Saved entries:

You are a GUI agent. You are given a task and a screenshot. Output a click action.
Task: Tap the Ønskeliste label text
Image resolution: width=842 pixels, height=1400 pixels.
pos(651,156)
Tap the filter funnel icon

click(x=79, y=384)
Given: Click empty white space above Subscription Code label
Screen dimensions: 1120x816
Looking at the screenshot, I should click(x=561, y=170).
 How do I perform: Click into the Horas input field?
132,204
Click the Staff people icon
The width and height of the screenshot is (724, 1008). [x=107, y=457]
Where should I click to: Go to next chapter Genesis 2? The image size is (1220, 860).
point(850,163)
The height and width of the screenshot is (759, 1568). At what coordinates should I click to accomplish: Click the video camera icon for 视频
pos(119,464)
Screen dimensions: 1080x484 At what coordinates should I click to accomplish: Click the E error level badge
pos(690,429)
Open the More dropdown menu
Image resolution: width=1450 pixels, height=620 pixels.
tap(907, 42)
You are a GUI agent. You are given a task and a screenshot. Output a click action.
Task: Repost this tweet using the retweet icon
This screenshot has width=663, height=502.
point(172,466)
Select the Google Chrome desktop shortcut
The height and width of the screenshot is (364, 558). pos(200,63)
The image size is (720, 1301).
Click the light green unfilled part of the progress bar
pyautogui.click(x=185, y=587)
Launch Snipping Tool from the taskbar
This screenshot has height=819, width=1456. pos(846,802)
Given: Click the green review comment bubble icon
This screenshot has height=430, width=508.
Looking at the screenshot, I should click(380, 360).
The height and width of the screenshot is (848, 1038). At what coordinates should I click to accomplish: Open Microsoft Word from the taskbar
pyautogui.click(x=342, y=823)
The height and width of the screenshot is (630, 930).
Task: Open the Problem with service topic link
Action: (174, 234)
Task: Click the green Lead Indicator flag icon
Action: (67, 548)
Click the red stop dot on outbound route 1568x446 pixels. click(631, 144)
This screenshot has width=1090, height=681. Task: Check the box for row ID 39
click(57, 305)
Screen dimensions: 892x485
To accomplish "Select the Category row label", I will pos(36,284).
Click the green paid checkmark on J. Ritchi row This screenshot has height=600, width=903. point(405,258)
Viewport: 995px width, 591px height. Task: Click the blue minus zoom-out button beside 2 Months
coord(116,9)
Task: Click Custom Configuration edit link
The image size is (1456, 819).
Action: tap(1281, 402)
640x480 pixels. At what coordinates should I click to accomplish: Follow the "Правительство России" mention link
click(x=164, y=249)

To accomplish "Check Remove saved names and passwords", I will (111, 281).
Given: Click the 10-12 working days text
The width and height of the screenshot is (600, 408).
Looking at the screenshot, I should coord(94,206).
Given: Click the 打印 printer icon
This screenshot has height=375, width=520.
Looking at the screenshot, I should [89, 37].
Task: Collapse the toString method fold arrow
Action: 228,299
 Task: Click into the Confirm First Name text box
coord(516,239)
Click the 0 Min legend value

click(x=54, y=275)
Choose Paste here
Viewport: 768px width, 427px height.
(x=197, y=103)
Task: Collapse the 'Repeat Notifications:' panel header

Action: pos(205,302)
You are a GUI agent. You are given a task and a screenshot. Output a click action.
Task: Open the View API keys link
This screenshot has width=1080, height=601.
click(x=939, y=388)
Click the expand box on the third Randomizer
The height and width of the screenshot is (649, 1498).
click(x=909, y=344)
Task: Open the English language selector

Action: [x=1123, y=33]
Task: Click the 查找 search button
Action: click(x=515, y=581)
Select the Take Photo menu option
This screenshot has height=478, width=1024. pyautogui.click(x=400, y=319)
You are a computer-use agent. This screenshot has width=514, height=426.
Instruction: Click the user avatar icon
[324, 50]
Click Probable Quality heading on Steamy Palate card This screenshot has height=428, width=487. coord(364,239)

» YOUR INSTRUCTIONS
Repeat each entry word for word.

» OUTPUT BELOW
You are a GUI agent. You are given a task and a screenshot. Output a click action.
Task: Tap the Ønskeliste label text
Image resolution: width=842 pixels, height=1400 pixels.
pos(651,156)
Tap the filter funnel icon

click(x=79, y=384)
Given: Click empty white space above Subscription Code label
Screen dimensions: 1120x816
Looking at the screenshot, I should click(x=561, y=170).
 How do I perform: Click into the Horas input field?
132,204
Click the Staff people icon
The width and height of the screenshot is (724, 1008). [x=107, y=457]
Where should I click to: Go to next chapter Genesis 2? The image size is (1220, 860).
point(850,163)
The height and width of the screenshot is (759, 1568). At what coordinates should I click to accomplish: Click the video camera icon for 视频
pos(119,464)
Screen dimensions: 1080x484 At what coordinates should I click to accomplish: Click the E error level badge
pos(690,429)
Open the More dropdown menu
Image resolution: width=1450 pixels, height=620 pixels.
tap(907, 42)
You are a GUI agent. You are given a task and a screenshot. Output a click action.
Task: Repost this tweet using the retweet icon
This screenshot has width=663, height=502.
point(172,466)
Select the Google Chrome desktop shortcut
The height and width of the screenshot is (364, 558). pos(200,63)
The image size is (720, 1301).
Click the light green unfilled part of the progress bar
pyautogui.click(x=185, y=587)
Launch Snipping Tool from the taskbar
This screenshot has height=819, width=1456. pos(846,802)
Given: Click the green review comment bubble icon
This screenshot has height=430, width=508.
Looking at the screenshot, I should click(380, 360).
The height and width of the screenshot is (848, 1038). At what coordinates should I click to accomplish: Open Microsoft Word from the taskbar
pyautogui.click(x=342, y=823)
The height and width of the screenshot is (630, 930).
Task: Open the Problem with service topic link
Action: (174, 234)
Task: Click the green Lead Indicator flag icon
Action: (67, 548)
Click the red stop dot on outbound route 1568x446 pixels. click(631, 144)
This screenshot has width=1090, height=681. Task: Check the box for row ID 39
click(57, 305)
Screen dimensions: 892x485
To accomplish "Select the Category row label", I will pos(36,284).
Click the green paid checkmark on J. Ritchi row This screenshot has height=600, width=903. point(405,258)
Viewport: 995px width, 591px height. Task: Click the blue minus zoom-out button beside 2 Months
coord(116,9)
Task: Click Custom Configuration edit link
The image size is (1456, 819).
Action: tap(1281, 402)
640x480 pixels. At what coordinates should I click to accomplish: Follow the "Правительство России" mention link
click(x=164, y=249)

To accomplish "Check Remove saved names and passwords", I will (111, 281).
Given: Click the 10-12 working days text
The width and height of the screenshot is (600, 408).
Looking at the screenshot, I should coord(94,206).
Given: Click the 打印 printer icon
This screenshot has height=375, width=520.
Looking at the screenshot, I should [89, 37].
Task: Collapse the toString method fold arrow
Action: 228,299
 Task: Click into the Confirm First Name text box
coord(516,239)
Click the 0 Min legend value

click(x=54, y=275)
Choose Paste here
Viewport: 768px width, 427px height.
(x=197, y=103)
Task: Collapse the 'Repeat Notifications:' panel header

Action: pos(205,302)
You are a GUI agent. You are given a task and a screenshot. Output a click action.
Task: Open the View API keys link
This screenshot has width=1080, height=601.
click(x=939, y=388)
Click the expand box on the third Randomizer
The height and width of the screenshot is (649, 1498).
click(x=909, y=344)
Task: Open the English language selector

Action: [x=1123, y=33]
Task: Click the 查找 search button
Action: click(x=515, y=581)
Select the Take Photo menu option
This screenshot has height=478, width=1024. pyautogui.click(x=400, y=319)
You are a computer-use agent. This screenshot has width=514, height=426.
Instruction: Click the user avatar icon
[324, 50]
Click Probable Quality heading on Steamy Palate card This screenshot has height=428, width=487. coord(364,239)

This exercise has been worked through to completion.